**Tarefas**:
a) Reproduza a parte do texto sobre o caso Isabella que começa nas palavras "A diferença é" e termina após "a mídia brasileira.".
b) Diga se cada afirmação concorda com o texto sobre o caso Isabella, respondendo sim ou não e citando as palavras decisivas: (i) os principais suspeitos foram presos preventivamente; (ii) em dezembro de 2007, São Paulo comemorou as primeiras 24 horas sem homicídios desde a década de 70; (iii) o caso já foi levado ao cinema.

**Trecho fornecido**:

###

Já tem alguns dias que o Brasil todo passa por um estado de hipnose. Estamos todos comovidos, revoltados, tocados profundamente por algo muito distante da maioria de todos nós. Como espectadores que torcem para o herói vencer o mau-caráter e ficar com a mocinha ao final do filme, milhares (ou milhões?) de pessoas acompanham passo a passo a mídia para conseguirem a resposta da pergunta do ano: Quem matou Isabella? A pipoca, porém, é feita em casa, haja vista que o caso ainda não foi para o cinema. Uma garota é assassinada. Os principais suspeitos são presos preventivamente.

Polícia, peritos, todos os órgãos competentes e oficiais são chamados ao caso para a tão sonhada apuração da verdade. Pistas aparecem, histórias caem em contradição. Suspense. Ninguém sabe o que aconteceu. Isso é tão normal no dia a dia de São Paulo, que em dezembro de 2007 foram comemoradas as primeiras 24 horas sem homicídios na cidade, desde a década de 50. Nós temos o sangue-frio. Nós vemos mendigos no centro velho, dispostos no chão como sacos de lixo, sem saber se estão vivos ou mortos e reagimos com nojo, com asco. Até que fica banal. Roubo, estupro, negligência, atropelamento, tudo isso já virou arroz com feijão. O que acontece de diferente nesse caso?

A diferença é a exposição da história. Todos os canais, quase que simultaneamente, estão acompanhando todos os mais minuciosos e estúpidos detalhes. A investigação é atualizada todos os dias por profissionais que dizem estar unicamente buscando a justiça. Um sinal de lesão corporal, alguém que troca de camiseta, uma análise grafológica da letra de mão dos envolvidos, qualquer bobagem que possa ser relacionada ao caso é trazida à tona. Os peritos aparecem no jornal de jaleco, fazendo exames, igualzinho àquele programa de televisão que fazem lá fora, como é mesmo o nome? A família, por confiança no poder da mídia, ou por alguma morbidez, se deixa levar e dá um prato cheio para a alcatéia de repórteres: imagens de júbilo e depoimentos com lágrimas e soluços, os dois extremos de emoção que amarram essa corrente podre sensacionalista que se espalha por toda a mídia brasileira.

###

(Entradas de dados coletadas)

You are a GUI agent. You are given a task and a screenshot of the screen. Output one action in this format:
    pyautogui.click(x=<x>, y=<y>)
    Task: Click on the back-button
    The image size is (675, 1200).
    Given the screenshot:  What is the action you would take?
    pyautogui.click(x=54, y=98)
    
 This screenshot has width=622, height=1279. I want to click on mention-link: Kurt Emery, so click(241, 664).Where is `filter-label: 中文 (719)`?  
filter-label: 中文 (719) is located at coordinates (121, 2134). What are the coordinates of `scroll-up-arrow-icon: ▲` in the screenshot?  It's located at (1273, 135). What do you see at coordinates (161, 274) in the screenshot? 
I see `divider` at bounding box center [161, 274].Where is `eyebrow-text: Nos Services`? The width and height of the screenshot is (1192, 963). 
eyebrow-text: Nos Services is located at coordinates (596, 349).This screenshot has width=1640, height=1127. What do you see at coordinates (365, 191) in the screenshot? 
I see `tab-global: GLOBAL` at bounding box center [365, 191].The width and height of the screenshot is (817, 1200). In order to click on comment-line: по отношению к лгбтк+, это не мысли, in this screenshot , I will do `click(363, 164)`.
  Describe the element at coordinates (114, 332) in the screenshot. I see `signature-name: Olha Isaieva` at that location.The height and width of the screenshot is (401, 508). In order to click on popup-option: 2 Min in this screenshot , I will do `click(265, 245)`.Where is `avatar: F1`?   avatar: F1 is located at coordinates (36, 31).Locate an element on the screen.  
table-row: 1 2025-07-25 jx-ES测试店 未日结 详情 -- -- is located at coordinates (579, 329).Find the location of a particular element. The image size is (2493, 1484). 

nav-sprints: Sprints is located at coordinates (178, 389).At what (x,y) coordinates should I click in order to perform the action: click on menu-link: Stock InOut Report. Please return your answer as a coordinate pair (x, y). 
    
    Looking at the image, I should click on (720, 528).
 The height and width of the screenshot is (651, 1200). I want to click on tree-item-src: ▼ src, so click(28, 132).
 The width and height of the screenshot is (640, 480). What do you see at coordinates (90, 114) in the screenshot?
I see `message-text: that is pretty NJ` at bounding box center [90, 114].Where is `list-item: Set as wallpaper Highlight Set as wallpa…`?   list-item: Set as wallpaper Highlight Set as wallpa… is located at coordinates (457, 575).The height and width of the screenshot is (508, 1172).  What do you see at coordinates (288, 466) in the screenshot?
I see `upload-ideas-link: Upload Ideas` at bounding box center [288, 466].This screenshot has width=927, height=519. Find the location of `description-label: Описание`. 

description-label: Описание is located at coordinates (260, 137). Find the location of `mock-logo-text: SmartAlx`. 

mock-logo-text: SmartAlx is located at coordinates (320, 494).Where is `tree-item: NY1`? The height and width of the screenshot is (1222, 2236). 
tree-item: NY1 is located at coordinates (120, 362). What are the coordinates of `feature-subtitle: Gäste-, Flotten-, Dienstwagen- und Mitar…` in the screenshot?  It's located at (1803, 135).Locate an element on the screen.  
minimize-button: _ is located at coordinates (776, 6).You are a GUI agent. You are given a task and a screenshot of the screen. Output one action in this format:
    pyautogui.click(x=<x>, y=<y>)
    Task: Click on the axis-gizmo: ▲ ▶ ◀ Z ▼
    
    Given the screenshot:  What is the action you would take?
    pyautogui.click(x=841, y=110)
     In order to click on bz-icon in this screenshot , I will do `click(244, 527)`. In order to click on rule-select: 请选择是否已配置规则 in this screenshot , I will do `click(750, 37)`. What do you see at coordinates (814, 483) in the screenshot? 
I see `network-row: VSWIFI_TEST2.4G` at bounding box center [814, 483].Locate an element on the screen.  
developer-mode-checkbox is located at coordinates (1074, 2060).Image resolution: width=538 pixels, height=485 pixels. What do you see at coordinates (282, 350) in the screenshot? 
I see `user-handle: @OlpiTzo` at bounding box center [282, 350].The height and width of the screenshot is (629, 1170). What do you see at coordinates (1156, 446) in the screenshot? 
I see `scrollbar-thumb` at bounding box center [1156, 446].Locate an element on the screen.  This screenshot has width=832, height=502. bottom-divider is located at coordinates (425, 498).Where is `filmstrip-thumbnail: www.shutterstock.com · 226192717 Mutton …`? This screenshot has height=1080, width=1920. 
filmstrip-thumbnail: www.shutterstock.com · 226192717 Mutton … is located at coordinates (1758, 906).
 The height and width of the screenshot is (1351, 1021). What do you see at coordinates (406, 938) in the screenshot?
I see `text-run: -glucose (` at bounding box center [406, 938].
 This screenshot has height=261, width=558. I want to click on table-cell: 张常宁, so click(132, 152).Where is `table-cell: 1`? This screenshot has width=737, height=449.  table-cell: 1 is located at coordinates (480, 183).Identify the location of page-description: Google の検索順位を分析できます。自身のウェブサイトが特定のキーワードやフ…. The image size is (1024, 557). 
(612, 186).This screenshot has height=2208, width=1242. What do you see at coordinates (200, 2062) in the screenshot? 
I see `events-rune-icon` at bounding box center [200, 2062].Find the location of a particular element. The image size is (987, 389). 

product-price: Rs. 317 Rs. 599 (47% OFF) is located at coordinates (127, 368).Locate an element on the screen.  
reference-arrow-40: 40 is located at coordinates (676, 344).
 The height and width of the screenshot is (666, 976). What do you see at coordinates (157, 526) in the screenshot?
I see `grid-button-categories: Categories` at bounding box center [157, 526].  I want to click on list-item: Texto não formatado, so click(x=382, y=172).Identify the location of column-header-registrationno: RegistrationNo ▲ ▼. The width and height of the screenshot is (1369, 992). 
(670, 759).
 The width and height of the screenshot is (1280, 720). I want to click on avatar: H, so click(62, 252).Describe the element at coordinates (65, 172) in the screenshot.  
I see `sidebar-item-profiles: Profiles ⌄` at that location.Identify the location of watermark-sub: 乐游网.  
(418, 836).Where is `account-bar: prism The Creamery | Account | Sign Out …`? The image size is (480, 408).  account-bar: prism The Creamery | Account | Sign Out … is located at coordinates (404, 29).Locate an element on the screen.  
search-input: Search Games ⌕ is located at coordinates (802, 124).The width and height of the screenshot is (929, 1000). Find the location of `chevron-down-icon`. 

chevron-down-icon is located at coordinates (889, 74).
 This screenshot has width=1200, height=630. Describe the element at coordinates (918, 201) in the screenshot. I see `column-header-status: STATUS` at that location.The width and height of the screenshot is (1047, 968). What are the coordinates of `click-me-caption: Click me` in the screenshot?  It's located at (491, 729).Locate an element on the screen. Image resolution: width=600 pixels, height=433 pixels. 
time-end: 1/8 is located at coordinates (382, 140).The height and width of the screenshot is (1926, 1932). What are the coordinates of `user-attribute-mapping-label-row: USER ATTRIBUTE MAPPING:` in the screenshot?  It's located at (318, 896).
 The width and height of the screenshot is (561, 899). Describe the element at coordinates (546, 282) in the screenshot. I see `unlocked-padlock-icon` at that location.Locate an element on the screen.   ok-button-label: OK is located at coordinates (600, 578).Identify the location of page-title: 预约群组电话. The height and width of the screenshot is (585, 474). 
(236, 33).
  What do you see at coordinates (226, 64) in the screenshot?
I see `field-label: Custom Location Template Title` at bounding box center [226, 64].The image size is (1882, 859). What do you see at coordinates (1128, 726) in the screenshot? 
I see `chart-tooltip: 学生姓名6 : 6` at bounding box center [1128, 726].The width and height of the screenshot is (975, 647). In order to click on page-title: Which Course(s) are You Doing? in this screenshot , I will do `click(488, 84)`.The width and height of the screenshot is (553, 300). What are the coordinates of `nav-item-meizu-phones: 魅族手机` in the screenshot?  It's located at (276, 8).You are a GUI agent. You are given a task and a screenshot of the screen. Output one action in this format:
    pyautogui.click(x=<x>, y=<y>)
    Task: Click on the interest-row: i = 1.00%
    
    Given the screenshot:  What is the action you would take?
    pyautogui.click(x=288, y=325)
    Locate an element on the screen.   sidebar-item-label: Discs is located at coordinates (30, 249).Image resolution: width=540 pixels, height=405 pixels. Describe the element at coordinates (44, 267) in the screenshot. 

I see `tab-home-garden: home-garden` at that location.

###

**Exercício resolvido**:
a)
A diferença é a exposição da história. Todos os canais, quase que simultaneamente, estão acompanhando todos os mais minuciosos e estúpidos detalhes. A investigação é atualizada todos os dias por profissionais que dizem estar unicamente buscando a justiça. Um sinal de lesão corporal, alguém que troca de camiseta, uma análise grafológica da letra de mão dos envolvidos, qualquer bobagem que possa ser relacionada ao caso é trazida à tona. Os peritos aparecem no jornal de jaleco, fazendo exames, igualzinho àquele programa de televisão que fazem lá fora, como é mesmo o nome? A família, por confiança no poder da mídia, ou por alguma morbidez, se deixa levar e dá um prato cheio para a alcatéia de repórteres: imagens de júbilo e depoimentos com lágrimas e soluços, os dois extremos de emoção que amarram essa corrente podre sensacionalista que se espalha por toda a mídia brasileira.

b)
(i) Sim: "Os principais suspeitos são presos preventivamente."
(ii) Não: "em dezembro de 2007 foram comemoradas as primeiras 24 horas sem homicídios na cidade, desde a década de 50".
(iii) Não: "o caso ainda não foi para o cinema".